Quattro sono i principali punti di critica. Primo. L’Unione europea, a proposito di politiche volte a combattere il riscaldamento globale, è responsabile di meno del 10 per cento delle emissioni globali (in continua diminuzione) e senza un accordo internazionale che coinvolga in modo vincolante economie come quella cinese e indiana lo sforzo europeo serve a poco. Secondo. La tassazione sulle importazioni a maggiore intensità di CO2, al contrario, rischia di produrre una guerra commerciale e certamente di aumentare i costi per l’economia e i consumatori europei. Terzo. Interi settori produttivi in cui l’Europa eccelle, l’automotive innanzitutto, corrono il rischio di essere spazzati via. Lufthansa è infuriata per la tassazione sui voli aerei che favorisce tutte le compagnie extracomunitarie. Quarto. La botta per i consumatori europei corre anch’essa il rischio di essere rilevante con nuove tassazioni, oltre a quelle storiche sulla CO2, che coinvolgerebbero persino i sistemi di riscaldamento domestico.

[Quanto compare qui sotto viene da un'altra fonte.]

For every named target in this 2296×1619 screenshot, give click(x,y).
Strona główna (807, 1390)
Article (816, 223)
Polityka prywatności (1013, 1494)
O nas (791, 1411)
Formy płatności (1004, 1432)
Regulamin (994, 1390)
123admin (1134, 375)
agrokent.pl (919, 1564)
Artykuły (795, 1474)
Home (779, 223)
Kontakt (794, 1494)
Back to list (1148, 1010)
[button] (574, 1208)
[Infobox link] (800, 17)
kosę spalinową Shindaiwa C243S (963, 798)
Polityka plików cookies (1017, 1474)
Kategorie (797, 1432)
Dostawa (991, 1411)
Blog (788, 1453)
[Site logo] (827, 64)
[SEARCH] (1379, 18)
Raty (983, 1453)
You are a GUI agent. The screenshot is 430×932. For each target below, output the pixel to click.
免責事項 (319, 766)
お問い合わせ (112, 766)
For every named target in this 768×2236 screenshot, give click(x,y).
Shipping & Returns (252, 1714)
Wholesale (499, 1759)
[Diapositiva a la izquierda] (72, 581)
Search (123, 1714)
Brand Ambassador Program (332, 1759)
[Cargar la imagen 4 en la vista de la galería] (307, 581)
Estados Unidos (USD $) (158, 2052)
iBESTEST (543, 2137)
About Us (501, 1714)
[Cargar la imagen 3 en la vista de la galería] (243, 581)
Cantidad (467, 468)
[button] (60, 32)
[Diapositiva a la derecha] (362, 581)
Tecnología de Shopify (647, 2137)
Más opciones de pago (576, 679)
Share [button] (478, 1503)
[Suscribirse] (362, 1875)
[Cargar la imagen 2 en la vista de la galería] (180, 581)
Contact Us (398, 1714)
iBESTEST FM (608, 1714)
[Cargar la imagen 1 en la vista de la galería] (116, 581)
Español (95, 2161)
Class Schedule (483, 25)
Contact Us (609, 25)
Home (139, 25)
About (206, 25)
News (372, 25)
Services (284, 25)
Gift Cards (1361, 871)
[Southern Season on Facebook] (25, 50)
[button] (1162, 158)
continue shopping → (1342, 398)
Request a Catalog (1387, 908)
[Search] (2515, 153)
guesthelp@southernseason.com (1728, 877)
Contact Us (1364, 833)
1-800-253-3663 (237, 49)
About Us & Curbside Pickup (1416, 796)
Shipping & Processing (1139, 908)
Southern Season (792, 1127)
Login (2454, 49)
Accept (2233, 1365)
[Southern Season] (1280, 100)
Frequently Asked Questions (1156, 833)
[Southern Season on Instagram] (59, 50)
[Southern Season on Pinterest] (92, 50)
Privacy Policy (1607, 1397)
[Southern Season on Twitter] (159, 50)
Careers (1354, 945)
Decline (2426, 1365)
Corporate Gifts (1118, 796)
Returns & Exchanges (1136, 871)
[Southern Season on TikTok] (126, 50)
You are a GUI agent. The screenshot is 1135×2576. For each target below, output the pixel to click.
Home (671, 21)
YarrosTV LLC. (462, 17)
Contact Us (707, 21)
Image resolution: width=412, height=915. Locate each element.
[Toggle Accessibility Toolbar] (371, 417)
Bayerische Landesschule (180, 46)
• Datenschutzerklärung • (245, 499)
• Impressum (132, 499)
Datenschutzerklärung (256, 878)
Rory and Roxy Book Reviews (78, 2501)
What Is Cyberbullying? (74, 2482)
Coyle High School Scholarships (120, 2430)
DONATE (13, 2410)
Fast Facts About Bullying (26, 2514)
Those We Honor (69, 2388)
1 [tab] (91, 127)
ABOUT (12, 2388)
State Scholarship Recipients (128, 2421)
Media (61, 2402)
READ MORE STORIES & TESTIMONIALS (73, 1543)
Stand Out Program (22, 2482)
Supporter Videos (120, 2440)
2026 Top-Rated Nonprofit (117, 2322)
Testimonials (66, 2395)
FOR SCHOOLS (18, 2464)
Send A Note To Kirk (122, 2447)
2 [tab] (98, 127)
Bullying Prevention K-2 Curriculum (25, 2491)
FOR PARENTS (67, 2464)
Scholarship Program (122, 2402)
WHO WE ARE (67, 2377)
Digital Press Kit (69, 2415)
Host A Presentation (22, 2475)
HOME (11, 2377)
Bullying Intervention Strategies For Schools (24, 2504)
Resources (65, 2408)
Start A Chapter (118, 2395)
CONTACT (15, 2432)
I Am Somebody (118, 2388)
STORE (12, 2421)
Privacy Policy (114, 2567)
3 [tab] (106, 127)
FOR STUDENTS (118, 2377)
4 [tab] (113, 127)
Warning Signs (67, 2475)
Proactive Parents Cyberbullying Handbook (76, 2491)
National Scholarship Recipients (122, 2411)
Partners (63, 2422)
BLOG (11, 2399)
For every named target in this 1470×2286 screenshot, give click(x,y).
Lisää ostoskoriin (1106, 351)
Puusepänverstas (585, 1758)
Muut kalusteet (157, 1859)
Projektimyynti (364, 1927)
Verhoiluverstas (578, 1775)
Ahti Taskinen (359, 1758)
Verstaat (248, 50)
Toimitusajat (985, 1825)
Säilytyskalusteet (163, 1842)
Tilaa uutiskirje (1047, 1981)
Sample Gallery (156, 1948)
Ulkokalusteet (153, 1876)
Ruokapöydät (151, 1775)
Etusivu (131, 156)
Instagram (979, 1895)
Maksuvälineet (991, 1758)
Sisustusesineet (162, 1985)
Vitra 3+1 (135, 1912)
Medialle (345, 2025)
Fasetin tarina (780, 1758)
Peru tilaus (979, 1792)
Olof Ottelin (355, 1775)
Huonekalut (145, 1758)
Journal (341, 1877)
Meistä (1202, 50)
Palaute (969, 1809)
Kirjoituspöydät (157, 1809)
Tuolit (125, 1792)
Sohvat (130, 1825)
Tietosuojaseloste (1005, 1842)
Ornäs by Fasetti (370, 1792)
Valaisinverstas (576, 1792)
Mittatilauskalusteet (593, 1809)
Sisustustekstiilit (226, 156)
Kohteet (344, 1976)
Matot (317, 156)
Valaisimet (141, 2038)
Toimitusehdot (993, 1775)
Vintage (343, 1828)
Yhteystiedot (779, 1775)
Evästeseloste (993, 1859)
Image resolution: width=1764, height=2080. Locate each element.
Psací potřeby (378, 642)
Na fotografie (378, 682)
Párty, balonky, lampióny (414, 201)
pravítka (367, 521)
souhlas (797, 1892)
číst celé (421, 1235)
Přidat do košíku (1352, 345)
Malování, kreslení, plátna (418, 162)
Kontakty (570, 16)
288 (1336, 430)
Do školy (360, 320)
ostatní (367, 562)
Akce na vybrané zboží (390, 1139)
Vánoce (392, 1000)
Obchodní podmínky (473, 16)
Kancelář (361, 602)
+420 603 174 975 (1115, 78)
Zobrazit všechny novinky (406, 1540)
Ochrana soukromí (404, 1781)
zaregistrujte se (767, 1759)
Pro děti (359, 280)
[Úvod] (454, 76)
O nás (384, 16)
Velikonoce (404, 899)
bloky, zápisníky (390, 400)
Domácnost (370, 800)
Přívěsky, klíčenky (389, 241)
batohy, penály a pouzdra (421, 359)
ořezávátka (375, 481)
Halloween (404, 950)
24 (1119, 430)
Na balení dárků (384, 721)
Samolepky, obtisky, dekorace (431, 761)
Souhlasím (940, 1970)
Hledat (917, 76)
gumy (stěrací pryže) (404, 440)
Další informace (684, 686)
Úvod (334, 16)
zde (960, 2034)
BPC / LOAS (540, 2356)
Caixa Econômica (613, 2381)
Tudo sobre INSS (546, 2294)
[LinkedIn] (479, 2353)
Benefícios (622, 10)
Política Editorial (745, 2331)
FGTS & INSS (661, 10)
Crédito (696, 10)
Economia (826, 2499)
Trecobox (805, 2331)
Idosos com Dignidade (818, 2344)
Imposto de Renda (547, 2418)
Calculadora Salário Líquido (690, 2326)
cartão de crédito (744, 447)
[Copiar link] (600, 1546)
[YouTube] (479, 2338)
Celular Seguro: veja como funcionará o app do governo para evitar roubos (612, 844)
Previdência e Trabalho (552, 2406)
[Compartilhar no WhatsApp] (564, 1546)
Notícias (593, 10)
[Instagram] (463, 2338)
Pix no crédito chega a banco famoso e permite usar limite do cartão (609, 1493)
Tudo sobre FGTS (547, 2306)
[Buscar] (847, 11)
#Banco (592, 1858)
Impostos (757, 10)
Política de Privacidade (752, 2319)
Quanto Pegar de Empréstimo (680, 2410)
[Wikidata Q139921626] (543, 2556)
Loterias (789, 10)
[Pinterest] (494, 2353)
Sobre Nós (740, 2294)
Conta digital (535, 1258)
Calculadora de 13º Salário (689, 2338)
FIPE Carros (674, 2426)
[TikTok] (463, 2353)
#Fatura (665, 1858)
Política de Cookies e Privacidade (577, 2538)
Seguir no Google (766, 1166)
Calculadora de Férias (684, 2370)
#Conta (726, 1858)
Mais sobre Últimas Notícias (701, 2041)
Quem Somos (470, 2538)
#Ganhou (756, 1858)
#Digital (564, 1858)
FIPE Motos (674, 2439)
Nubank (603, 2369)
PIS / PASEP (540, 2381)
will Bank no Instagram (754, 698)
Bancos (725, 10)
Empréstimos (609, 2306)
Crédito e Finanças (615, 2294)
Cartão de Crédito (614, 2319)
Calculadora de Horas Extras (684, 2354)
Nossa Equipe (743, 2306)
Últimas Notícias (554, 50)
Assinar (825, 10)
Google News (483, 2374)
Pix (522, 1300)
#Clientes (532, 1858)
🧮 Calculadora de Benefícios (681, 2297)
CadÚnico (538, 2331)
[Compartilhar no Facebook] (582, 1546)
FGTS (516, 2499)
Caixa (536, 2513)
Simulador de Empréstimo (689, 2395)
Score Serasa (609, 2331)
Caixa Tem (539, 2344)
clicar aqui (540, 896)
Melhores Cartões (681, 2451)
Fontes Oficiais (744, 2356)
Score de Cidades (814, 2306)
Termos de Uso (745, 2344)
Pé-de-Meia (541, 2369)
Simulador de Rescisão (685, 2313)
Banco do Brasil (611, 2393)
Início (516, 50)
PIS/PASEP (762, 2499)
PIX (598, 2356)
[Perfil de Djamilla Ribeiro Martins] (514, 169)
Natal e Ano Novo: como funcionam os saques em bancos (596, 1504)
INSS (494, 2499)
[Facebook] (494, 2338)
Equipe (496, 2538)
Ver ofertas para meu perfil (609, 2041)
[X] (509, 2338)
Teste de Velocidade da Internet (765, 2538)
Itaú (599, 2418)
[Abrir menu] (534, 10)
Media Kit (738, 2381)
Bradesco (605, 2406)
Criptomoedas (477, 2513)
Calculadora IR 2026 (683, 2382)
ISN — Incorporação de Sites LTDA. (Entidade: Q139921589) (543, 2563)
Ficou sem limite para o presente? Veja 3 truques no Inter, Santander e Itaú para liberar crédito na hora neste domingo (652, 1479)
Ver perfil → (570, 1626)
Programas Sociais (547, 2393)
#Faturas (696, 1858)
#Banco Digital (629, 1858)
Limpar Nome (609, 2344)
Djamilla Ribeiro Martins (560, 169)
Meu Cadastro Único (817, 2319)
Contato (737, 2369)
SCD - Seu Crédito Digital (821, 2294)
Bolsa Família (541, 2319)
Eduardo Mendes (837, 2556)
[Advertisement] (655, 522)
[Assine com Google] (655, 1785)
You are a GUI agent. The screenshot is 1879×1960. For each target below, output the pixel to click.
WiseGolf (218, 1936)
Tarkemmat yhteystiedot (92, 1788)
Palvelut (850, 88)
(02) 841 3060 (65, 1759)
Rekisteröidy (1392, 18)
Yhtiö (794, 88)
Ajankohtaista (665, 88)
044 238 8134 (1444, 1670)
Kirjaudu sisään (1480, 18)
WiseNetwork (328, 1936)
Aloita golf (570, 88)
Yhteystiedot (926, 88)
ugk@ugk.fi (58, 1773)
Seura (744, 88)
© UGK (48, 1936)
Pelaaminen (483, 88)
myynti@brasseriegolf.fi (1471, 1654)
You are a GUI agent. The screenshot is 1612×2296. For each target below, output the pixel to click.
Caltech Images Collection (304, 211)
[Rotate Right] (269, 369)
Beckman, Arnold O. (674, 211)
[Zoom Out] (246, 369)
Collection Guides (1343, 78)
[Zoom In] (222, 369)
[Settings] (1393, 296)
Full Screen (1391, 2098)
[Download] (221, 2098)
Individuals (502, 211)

L’Ue promette sussidi ai settori colpiti, ma questo non fa che rafforzare le obiezioni contro un’Unione che sempre più, anziché affidarsi a sistemi di mercato, pretende insieme di dettare le regole e distribuire premi e punizioni. All’origine di questo spericolato balzo in avanti vi sono due scelte. Innanzitutto si è deciso di continuare ad alzare l’asticella degli obiettivi e contemporaneamente ridurre il tempo per perseguirli. E’ evidente che in questo modo la curva discendente auspicata diventa sempre più ripida e spericolata. Inoltre l’Ue sembra avere messo nel cassetto il principio della neutralità tecnologica a favore di scelte molto “sexy”, ma di efficacia dubbia. Si è passati, per capirci, dal principio per cui “non importa di che colore sono i gatti purché acchiappino i topi” al principio “non importa se i gatti acchiappano i topi purché siano gatti verdi”. Un esempio è la discussione metafisica che si sta svolgendo in sede europea sul concedere o meno l’etichetta green all’energia nucleare. La Francia infuriata fa notare che grazie a essa possiede di gran lunga la più bassa intensità al mondo di CO2. Vale a dire la minore quantità di CO2 prodotta per unità di pil. Che senso ha penalizzarla quando la Germania per chiudere le sue centrali nucleari ha dovuto rafforzare la sua produzione a carbone? C’entra forse con il fatto che il gatto verde tedesco è cresciuto nei sondaggi elettorali? Un altro esempio è la scelta fatta a favore esclusivo dell’idrogeno verde anche contro il cosiddetto idrogeno blu. Vale a dire un prodotto che costa 7 volte in meno e che utilizzando il sequestro di CO2 lo fa senza alcuna emissione aggiuntiva. Molti fanno notare che scelte di questo genere, come per esempio anche alzare ulteriormente l’asticella degli obiettivi per le rinnovabili non appoggiate da filiere produttive europee, o quella di penalizzare le compagnie prolifere europee a fronte di consumi di petrolio sempre in crescita nel mondo comporterà il trasferimento di enormi fette di ricchezza fuori dall’Europa senza alcun vantaggio ambientale.
Una strada alternativa più moderata e realista dovrebbe poggiare su diversi presupposti. Prima di tutto una completa neutralità tecnologica che consenta di mettere in campo ogni utile tecnologia con un rapporto costi/benefici migliore. Una completa neutralità fiscale che rimetta nelle tasche di cittadini e imprese ogni euro di tasse ambientali in più, senza burocratiche intermediazioni. E infine uno sforzo ben maggiore in ricerca e sviluppo senza alcuna preclusione. Nucleare sempre più pulito, sistemi di accumulo dell’elettricità, tecnologie di confinamento ed estrazione della CO2, ulteriore efficientemente dei motori termici sia per autotrazione che per produzione energetica. La discussione è appena iniziata, il disastro generato dalle alluvioni in Germania costringerà l’Europa ad entrare ancora di più nella carne viva dei problemi e molte cose cambieranno quando i cittadini cominceranno ad avvertire i colpi. Specie quando si dovrà tornare a un certo rigore di bilancio con l’addio a deficit troppo facili. Si fa presto a dire verde.